• _Exercise_
Rewrite all of the data below, replacing "image size" with "canvas size" and leaving everything else unchanged.

[START The records]

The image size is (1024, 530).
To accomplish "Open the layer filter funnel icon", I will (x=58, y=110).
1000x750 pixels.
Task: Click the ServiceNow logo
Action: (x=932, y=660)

[END The records]

• _Response for this exercise_
The canvas size is (1024, 530).
To accomplish "Open the layer filter funnel icon", I will (x=58, y=110).
1000x750 pixels.
Task: Click the ServiceNow logo
Action: (x=932, y=660)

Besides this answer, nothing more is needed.